All individuals in the Teal system are treated as human beings and met with an open mind and an open heart. People are developing holistically and the healing of trauma and creating (or preserving) self-worth and self-love is as important as developing cognitively.

Teachers are learning guides, facilitators and coaches. Learners are much more in control of their learning process and learning experience. This means most kids develop self-leadership, self-efficacy and their internal motivation is preserved. If some, however, struggle with this they are never treated according to a standardised blueprint, since their needs is always in focus.

A Teal school is organised in teams, with no boss-subordinate relationships. It has a framework of practices that help teams in decision making, dealing with conflicts and developing as a team and as individuals. This is true on both levels; learning guides and learners.

“Classes” are mixed in ages. Changing from one group to another is based on individual needs and development, not birth year.

The learning environment should be activity-based, so that there are choices between e.g. calm spaces and creative or lively spaces.

A Teal school could be based on unschooling principles or have some division into subjects and scheduling, but in those cases the schedule is most often consisting of larger blocks of subject-based – but still to a large degree self-directed – learning, of collaborative project work and blocks of time cut out for democratic or sociocratic processes, as well as wholeness practices. How far the school goes in this respect may depend on national frameworks and curricula.

A Teal school doesn’t give grades (if possible). Grades are part of the paradigm we want to leave behind, that which sees kids as products, labelling them, grading and sorting them. In a Teal school we want kids to develop their full human potential.
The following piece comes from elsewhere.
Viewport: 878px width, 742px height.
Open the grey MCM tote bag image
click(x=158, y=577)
That requires no grading, it requires supporting them in finding their purpose and goals, providing them with tools for learning and guiding them in their personal development.

 

“The world is changing. The rapid technological development and the digital revolution are perhaps the most important driving factor, but it is in the development of our humanity that we will see the most important changes.”

 

Digital transformation

What do we think about the ongoing digital transformation, and digital tools in learning? We are actually quoting ourselves above. Digitalisation is definitely one of the driving factors behind the rapid evolution we are seeing in the world today, and it has changed and is continuously changing, our every day life.
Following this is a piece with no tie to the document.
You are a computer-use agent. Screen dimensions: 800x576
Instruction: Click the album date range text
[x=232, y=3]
We believe that the right digital tools can be fantastic in helping kids learn and manage their own learning and development. Gamification can help make less engaging tasks more fun, and with the help of GPS-tracking tasks and challenges can move outdoors. VR-equipment can be used for meditation, learning to speak in front of a crowd, as well as exploring aspects of the Metaverse. 

AI is giving us so much possibility in individualising, and in providing easily understood bits of knowledge (although still lacking in regards of fact checking), but it is a subject in its own right that we will have to come back to, but it will surely help in making the new learning paradigm we want a reality.

The digital transformation also comes with the possibility of networking, content sharing, webinars, online education etc. which means schools can more easily become smaller, and areas (like e.g. many villages in Northern Sweden) that are today being depopulated can come alive again.

There are actually so many possibilities in using digital tools for learning and learning management that we will probably have to discuss this separately sometime.

But, we would also like to stress that we think the choice of tools have to be made very consciously. Nothing should be digitalised for the sake of digitalisation only – we see many analogue processes that get a “digitalised form”, but the really good digital tools, no matter in which area, are also changing the processes (and eventually how we comprehend the problem they solve).